* **What the task asks**:
The reply should hold every line of the data, unchanged and complete.

Saved entries:
================

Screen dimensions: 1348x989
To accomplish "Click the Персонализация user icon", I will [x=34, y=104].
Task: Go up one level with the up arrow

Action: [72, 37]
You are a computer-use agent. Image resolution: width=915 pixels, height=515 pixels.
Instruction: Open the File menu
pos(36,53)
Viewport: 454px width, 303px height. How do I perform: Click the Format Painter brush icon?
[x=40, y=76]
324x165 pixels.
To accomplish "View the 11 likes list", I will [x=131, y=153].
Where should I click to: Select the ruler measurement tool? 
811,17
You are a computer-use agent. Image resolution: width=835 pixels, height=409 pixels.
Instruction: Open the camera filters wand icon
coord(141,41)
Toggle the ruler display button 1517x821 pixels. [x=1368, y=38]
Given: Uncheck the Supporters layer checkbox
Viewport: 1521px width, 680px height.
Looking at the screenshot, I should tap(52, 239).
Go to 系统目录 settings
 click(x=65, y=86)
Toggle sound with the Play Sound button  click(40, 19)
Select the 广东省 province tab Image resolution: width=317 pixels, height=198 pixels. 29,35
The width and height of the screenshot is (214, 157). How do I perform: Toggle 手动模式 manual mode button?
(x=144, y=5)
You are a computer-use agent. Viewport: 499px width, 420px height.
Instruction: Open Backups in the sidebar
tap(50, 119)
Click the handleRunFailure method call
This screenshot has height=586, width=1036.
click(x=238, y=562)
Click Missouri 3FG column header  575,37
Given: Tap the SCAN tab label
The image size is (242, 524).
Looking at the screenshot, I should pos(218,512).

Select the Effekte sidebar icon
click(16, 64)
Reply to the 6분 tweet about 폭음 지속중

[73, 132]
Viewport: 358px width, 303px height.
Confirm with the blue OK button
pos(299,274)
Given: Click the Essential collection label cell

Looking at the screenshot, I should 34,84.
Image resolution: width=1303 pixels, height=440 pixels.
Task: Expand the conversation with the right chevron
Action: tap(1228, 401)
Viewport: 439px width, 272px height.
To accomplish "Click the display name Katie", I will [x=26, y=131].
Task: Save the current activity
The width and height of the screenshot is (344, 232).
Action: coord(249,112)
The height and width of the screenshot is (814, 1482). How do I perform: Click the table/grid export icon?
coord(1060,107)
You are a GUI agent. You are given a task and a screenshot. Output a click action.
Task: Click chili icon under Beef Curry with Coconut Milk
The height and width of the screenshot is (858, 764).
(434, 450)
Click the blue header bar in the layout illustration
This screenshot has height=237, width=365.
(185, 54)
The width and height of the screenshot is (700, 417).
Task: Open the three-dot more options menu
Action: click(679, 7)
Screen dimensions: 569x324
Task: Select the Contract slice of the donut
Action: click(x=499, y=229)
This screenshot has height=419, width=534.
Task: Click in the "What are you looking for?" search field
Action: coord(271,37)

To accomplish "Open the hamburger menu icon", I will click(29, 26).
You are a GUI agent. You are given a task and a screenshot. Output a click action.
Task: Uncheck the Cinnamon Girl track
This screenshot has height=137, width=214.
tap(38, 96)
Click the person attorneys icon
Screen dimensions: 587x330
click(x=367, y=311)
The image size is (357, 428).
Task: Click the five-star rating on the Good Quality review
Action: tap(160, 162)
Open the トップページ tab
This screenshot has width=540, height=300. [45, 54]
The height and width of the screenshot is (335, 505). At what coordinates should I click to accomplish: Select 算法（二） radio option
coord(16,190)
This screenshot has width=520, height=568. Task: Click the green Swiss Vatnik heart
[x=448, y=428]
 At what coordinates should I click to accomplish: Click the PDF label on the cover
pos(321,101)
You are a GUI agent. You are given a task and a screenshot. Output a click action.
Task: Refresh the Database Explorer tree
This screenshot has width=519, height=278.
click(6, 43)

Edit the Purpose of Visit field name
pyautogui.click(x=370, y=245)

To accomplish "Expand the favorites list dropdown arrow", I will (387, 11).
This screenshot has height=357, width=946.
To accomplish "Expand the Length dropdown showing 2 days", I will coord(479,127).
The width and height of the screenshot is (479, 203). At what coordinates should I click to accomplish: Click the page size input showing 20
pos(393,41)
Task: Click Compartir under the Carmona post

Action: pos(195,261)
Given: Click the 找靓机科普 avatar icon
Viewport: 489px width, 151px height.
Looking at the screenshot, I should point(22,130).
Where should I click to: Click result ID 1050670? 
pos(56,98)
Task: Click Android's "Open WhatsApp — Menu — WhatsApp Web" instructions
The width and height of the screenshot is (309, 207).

================

* **Finished exercise**:
Screen dimensions: 1348x989
To accomplish "Click the Персонализация user icon", I will [x=34, y=104].
Task: Go up one level with the up arrow

Action: [72, 37]
You are a computer-use agent. Image resolution: width=915 pixels, height=515 pixels.
Instruction: Open the File menu
pos(36,53)
Viewport: 454px width, 303px height. How do I perform: Click the Format Painter brush icon?
[x=40, y=76]
324x165 pixels.
To accomplish "View the 11 likes list", I will [x=131, y=153].
Where should I click to: Select the ruler measurement tool? 
811,17
You are a computer-use agent. Image resolution: width=835 pixels, height=409 pixels.
Instruction: Open the camera filters wand icon
coord(141,41)
Toggle the ruler display button 1517x821 pixels. [x=1368, y=38]
Given: Uncheck the Supporters layer checkbox
Viewport: 1521px width, 680px height.
Looking at the screenshot, I should tap(52, 239).
Go to 系统目录 settings
 click(x=65, y=86)
Toggle sound with the Play Sound button  click(40, 19)
Select the 广东省 province tab Image resolution: width=317 pixels, height=198 pixels. 29,35
The width and height of the screenshot is (214, 157). How do I perform: Toggle 手动模式 manual mode button?
(x=144, y=5)
You are a computer-use agent. Viewport: 499px width, 420px height.
Instruction: Open Backups in the sidebar
tap(50, 119)
Click the handleRunFailure method call
This screenshot has height=586, width=1036.
click(x=238, y=562)
Click Missouri 3FG column header  575,37
Given: Tap the SCAN tab label
The image size is (242, 524).
Looking at the screenshot, I should pos(218,512).

Select the Effekte sidebar icon
click(16, 64)
Reply to the 6분 tweet about 폭음 지속중

[73, 132]
Viewport: 358px width, 303px height.
Confirm with the blue OK button
pos(299,274)
Given: Click the Essential collection label cell

Looking at the screenshot, I should 34,84.
Image resolution: width=1303 pixels, height=440 pixels.
Task: Expand the conversation with the right chevron
Action: tap(1228, 401)
Viewport: 439px width, 272px height.
To accomplish "Click the display name Katie", I will [x=26, y=131].
Task: Save the current activity
The width and height of the screenshot is (344, 232).
Action: coord(249,112)
The height and width of the screenshot is (814, 1482). How do I perform: Click the table/grid export icon?
coord(1060,107)
You are a GUI agent. You are given a task and a screenshot. Output a click action.
Task: Click chili icon under Beef Curry with Coconut Milk
The height and width of the screenshot is (858, 764).
(434, 450)
Click the blue header bar in the layout illustration
This screenshot has height=237, width=365.
(185, 54)
The width and height of the screenshot is (700, 417).
Task: Open the three-dot more options menu
Action: click(679, 7)
Screen dimensions: 569x324
Task: Select the Contract slice of the donut
Action: click(x=499, y=229)
This screenshot has height=419, width=534.
Task: Click in the "What are you looking for?" search field
Action: coord(271,37)

To accomplish "Open the hamburger menu icon", I will click(29, 26).
You are a GUI agent. You are given a task and a screenshot. Output a click action.
Task: Uncheck the Cinnamon Girl track
This screenshot has height=137, width=214.
tap(38, 96)
Click the person attorneys icon
Screen dimensions: 587x330
click(x=367, y=311)
The image size is (357, 428).
Task: Click the five-star rating on the Good Quality review
Action: tap(160, 162)
Open the トップページ tab
This screenshot has width=540, height=300. [45, 54]
The height and width of the screenshot is (335, 505). At what coordinates should I click to accomplish: Select 算法（二） radio option
coord(16,190)
This screenshot has width=520, height=568. Task: Click the green Swiss Vatnik heart
[x=448, y=428]
 At what coordinates should I click to accomplish: Click the PDF label on the cover
pos(321,101)
You are a GUI agent. You are given a task and a screenshot. Output a click action.
Task: Refresh the Database Explorer tree
This screenshot has width=519, height=278.
click(6, 43)

Edit the Purpose of Visit field name
pyautogui.click(x=370, y=245)

To accomplish "Expand the favorites list dropdown arrow", I will (387, 11).
This screenshot has height=357, width=946.
To accomplish "Expand the Length dropdown showing 2 days", I will coord(479,127).
The width and height of the screenshot is (479, 203). At what coordinates should I click to accomplish: Click the page size input showing 20
pos(393,41)
Task: Click Compartir under the Carmona post

Action: pos(195,261)
Given: Click the 找靓机科普 avatar icon
Viewport: 489px width, 151px height.
Looking at the screenshot, I should point(22,130).
Where should I click to: Click result ID 1050670? 
pos(56,98)
Task: Click Android's "Open WhatsApp — Menu — WhatsApp Web" instructions
The width and height of the screenshot is (309, 207).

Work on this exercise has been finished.